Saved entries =
========
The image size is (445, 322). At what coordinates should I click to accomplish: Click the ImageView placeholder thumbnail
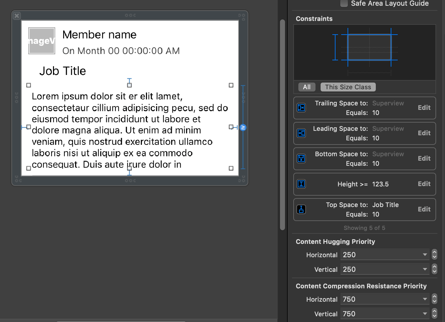click(x=41, y=40)
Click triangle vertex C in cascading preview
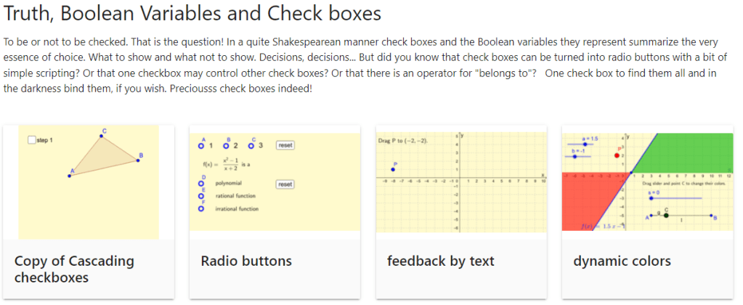Image resolution: width=743 pixels, height=305 pixels. (x=103, y=136)
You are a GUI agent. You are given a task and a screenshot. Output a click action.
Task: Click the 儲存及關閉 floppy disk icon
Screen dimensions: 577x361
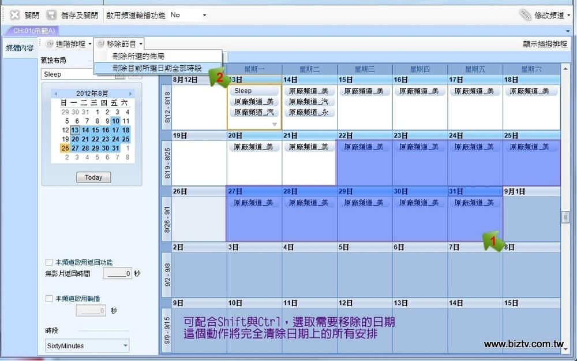click(51, 15)
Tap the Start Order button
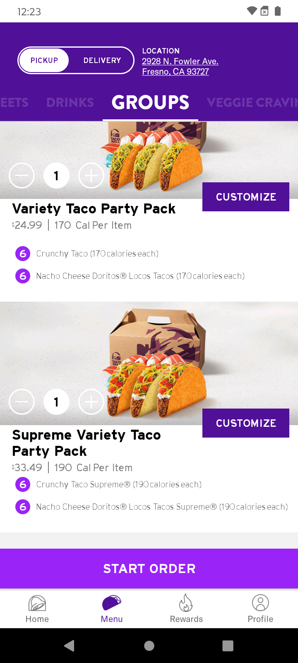Image resolution: width=298 pixels, height=663 pixels. (x=149, y=569)
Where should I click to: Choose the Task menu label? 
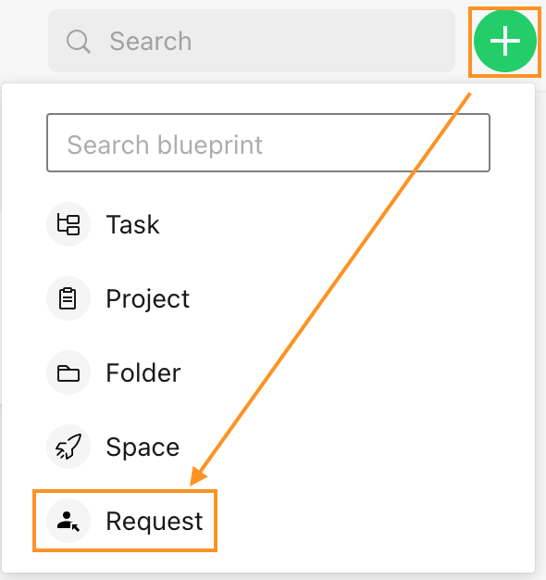[132, 224]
========
Task objective =
Your answer must be an exact transcription of the records above, minus the pictures.

Response area =
The image size is (445, 322). At what coordinates should I click to accomplish: Click the ImageView placeholder thumbnail
click(x=41, y=40)
Click triangle vertex C in cascading preview
Image resolution: width=743 pixels, height=305 pixels. (x=103, y=136)
You are a GUI agent. You are given a task and a screenshot. Output a click action.
Task: Click the 儲存及關閉 floppy disk icon
Screen dimensions: 577x361
click(51, 15)
Tap the Start Order button
Image resolution: width=298 pixels, height=663 pixels. (x=149, y=569)
Where should I click to: Choose the Task menu label? 
[132, 224]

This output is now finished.